As above, if you can make the larger side (Marketo in this case) guarantee that it won't use more than the common set of 9,007,199,254,740,991 values, then you'll be safe. A one-by-one auto-incrementing field will take millennia to run out of SFDC-compatible values, so that common case is no problem.

But on the other hand, if you have an app that randomly generates a 64-bit integer and inserts it into Marketo, there's only a 1 in 1000 chance that it will fit in SFDC!

Another area where “You've got 1000s of years, don't sweat it” falls apart is — perhaps ironically — when you're dealing with very granular timestamps. There are 31 quadrillion nanoseconds in just one year (remember, the SFDC/53-bit max is “only” around 9 quadrillion), so if by some chance you're using a time-series database that stamps events down to the nanosecond (we use one such product, InfluxDB) then you could log just one event in May and be over the limit!
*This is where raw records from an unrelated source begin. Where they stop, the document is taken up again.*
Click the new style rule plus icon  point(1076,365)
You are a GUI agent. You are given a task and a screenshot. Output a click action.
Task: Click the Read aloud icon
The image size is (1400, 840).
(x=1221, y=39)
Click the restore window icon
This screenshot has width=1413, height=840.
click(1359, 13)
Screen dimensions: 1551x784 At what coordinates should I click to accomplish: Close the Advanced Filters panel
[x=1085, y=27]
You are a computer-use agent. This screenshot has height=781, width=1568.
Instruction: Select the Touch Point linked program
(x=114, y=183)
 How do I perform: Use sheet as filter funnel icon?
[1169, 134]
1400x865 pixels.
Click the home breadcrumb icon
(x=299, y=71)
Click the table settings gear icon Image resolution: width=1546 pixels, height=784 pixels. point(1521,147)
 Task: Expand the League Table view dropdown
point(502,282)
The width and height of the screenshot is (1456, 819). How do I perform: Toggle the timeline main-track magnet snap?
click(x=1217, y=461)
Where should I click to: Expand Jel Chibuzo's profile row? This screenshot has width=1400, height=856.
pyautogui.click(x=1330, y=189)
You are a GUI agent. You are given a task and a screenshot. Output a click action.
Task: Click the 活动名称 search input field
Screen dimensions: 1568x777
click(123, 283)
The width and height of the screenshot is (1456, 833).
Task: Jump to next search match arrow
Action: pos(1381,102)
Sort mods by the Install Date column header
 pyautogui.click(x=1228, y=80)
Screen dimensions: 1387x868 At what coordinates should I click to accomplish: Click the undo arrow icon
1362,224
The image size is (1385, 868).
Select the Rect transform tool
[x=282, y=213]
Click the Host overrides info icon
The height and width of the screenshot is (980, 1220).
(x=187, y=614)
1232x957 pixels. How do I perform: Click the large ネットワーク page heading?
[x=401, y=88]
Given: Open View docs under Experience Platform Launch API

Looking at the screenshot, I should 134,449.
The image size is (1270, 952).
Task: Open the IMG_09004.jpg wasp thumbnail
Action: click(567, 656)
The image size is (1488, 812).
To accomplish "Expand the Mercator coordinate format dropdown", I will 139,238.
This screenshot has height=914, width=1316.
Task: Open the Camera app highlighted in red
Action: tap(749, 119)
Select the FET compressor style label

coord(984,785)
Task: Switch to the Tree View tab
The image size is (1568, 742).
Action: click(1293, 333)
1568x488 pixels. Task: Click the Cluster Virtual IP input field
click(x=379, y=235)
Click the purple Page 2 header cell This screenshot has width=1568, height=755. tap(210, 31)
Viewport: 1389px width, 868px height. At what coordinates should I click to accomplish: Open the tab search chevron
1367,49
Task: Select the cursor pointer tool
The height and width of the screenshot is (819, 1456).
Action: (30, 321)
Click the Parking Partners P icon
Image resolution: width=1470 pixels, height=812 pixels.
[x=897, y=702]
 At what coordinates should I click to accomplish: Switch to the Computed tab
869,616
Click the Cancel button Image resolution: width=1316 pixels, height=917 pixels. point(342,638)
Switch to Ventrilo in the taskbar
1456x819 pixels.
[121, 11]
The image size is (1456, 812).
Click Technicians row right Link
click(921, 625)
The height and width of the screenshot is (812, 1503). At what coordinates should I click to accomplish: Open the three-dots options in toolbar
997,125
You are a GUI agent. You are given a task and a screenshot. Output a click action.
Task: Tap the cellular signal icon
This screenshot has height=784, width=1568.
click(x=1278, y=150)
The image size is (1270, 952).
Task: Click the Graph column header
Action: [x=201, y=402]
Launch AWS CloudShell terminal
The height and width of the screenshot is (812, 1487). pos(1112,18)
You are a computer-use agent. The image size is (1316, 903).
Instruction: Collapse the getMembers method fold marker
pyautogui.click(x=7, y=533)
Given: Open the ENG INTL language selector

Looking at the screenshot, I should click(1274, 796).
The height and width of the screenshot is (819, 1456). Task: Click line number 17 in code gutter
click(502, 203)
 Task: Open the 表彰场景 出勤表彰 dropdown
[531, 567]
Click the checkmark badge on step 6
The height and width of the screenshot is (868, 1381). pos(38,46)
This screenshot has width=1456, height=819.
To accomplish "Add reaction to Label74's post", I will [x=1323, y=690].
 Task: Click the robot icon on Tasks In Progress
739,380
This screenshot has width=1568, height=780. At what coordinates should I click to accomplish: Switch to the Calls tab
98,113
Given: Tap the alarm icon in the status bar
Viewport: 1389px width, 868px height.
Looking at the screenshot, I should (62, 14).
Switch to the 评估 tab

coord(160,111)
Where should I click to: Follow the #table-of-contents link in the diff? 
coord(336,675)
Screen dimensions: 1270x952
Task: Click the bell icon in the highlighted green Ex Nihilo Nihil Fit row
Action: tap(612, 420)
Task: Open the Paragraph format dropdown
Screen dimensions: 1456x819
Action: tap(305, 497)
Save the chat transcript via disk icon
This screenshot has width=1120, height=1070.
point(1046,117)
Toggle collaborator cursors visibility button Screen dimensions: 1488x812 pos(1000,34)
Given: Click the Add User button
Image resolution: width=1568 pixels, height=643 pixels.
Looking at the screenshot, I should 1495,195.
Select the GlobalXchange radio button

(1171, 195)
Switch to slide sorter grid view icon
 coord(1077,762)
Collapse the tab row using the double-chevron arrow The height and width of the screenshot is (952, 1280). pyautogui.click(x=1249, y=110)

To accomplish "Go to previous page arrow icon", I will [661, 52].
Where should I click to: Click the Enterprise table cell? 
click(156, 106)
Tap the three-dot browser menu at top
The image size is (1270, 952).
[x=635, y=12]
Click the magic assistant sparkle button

Unfortunately, much as I hoped for a triumphant “Here's how it's done” section in this post, I don't think there's an true technical solution to this problem. The only solution is procedural, meaning you have to manage your application code to never generate numbers beyond the 53-bit (SFDC-side) range. So you should add this rule to your documentation pronto (and ask your vendors about it, though they'll probably get defensive).

What about other apps/languages/contexts?

They're all over the place. :)

If you output a {{lead.token}} into a web page, you can manipulate it as a JS Number, for example:

var contractId = {{lead.Contract ID}};

JavaScript Numbers (there is no separate integer type in JS) are akin to SFDC doubles, i.e. their safe range is the 53-bit range only. The good news is that in JS/HTML, you may only be displaying the value and not trying to run it through any math stuff. In such a case, you can just output it as a string

var contractId = "{{lead.Contract ID}}";

But if there's some need to work on the value as number, you could face the same danger. If you output a number outside the range you won't be able to even add or subtract from it safely:

ss

Look closely at those numbers! That's how crazy things get with integer arithmetic outside of the safe range.

On the other hand, in Java (as opposed to JavaScript) you won't have a problem, as long as you run a 64-bit JVM and long. And you'll be fine in .NET with a 64-bit runtime and Int64.

So there's no hard-and-fast rule across technologies. You need due diligence to ensure there are no implementation-specific limits that could cause data loss.

Summing up

As long as all your connected apps are built to enforce the lower limit, they'll have plenty of numbers to play with (a range of ±9 quadrillion, as opposed to ±9 quintillion, is indeed fine for most real-world apps).

Yet I'm not merely being pedantic, since the real-world Integer limit can be either an infinitesimal fraction (if you're syncing to 32-bit integers) or a small fraction (if 53-bit floats) of Marketo's published limit.


Notes

[1] Purposely choosing a link that doesn't overly politicize the parable: I always thought it was a “Math is cool” tale and nothing more.

[2] Don't know about Dynamics CRM. Maybe Dan S. can chime in.

[3] Sort-of-funny flip of this tradition: I'd long thought I was the 500th ever member of Crunch Gym in New York (Member ID #500, and I signed up opening week) but found out much later that they had started numbering at 100,001. It was only after someone realized they were wasting 100,000 IDs that way (that they might need after they got really big) that they restarted numbering from 500, so I was definitely not as cool as I thought. :)

[4] Safe meaning “contiguous and unambiguous.“ You can ask me what that means in the comments if you want.